### Stated problem
Output each line of the material as a JSON list of strings, one string per line, omitting blank lines and excluding the pictures.

### Screen grounding material
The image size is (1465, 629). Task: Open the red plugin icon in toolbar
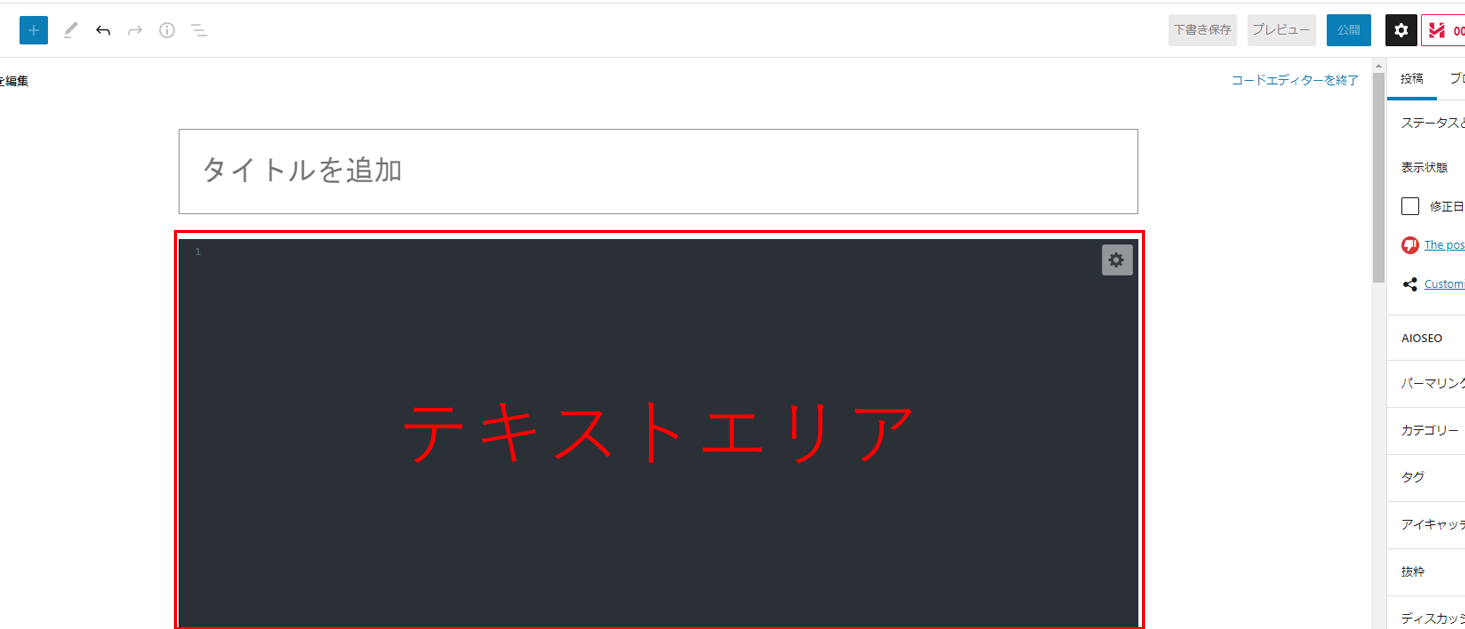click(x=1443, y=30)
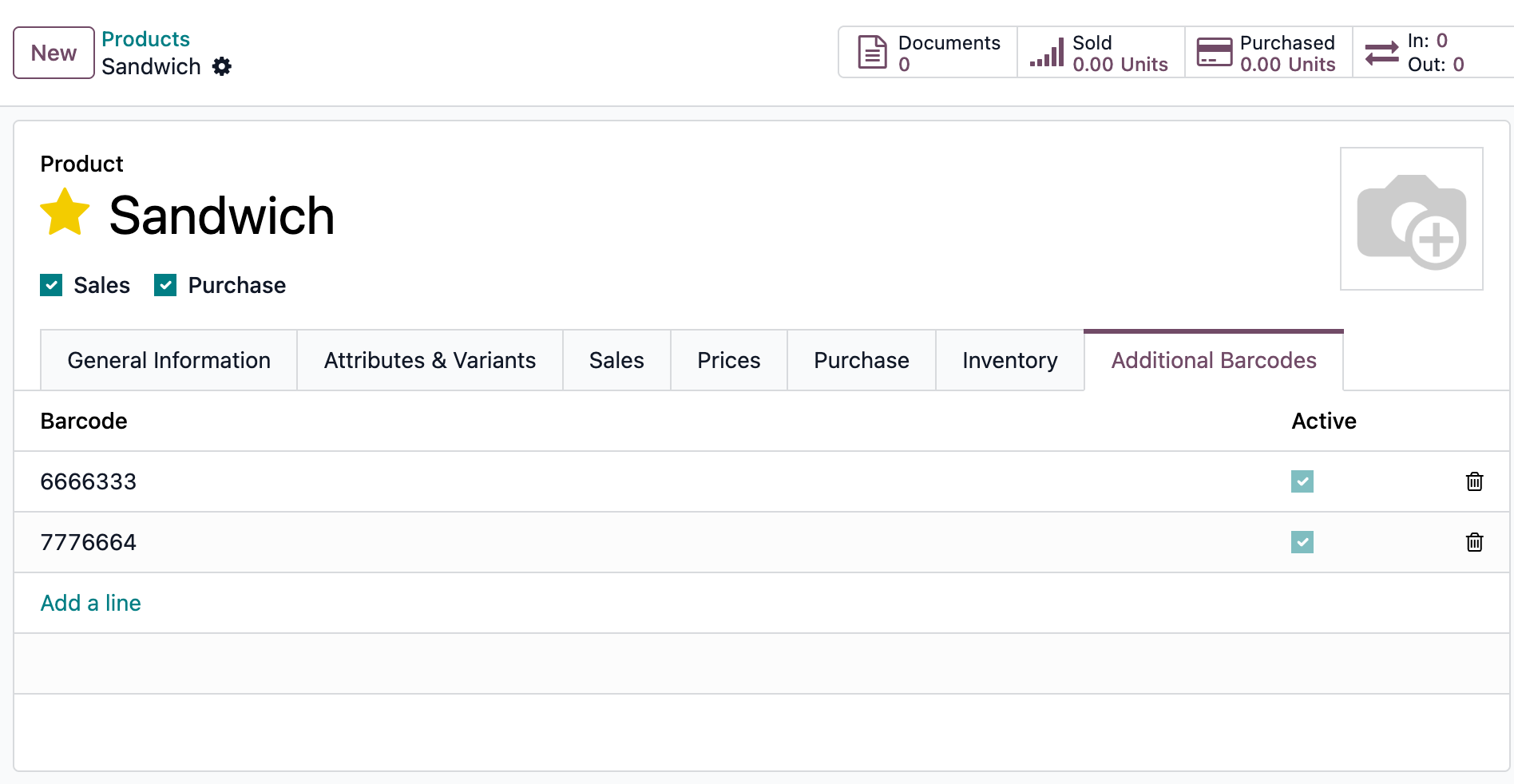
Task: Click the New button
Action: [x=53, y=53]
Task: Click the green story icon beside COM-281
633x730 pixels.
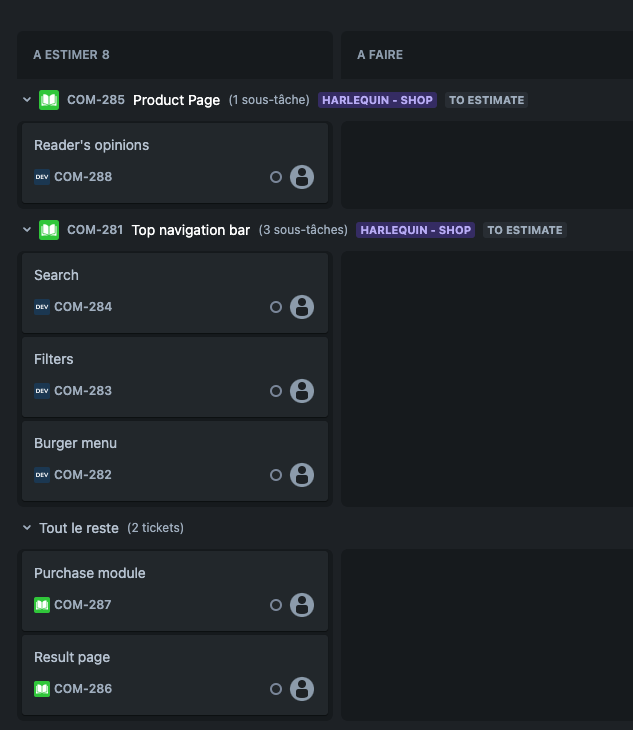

### Answer below
[
  "The image size is (1465, 629). Task: Open the red plugin icon in toolbar",
  "click(x=1443, y=30)",
  "Task: Click the New button",
  "Action: [x=53, y=53]",
  "Task: Click the green story icon beside COM-281",
  "633x730 pixels."
]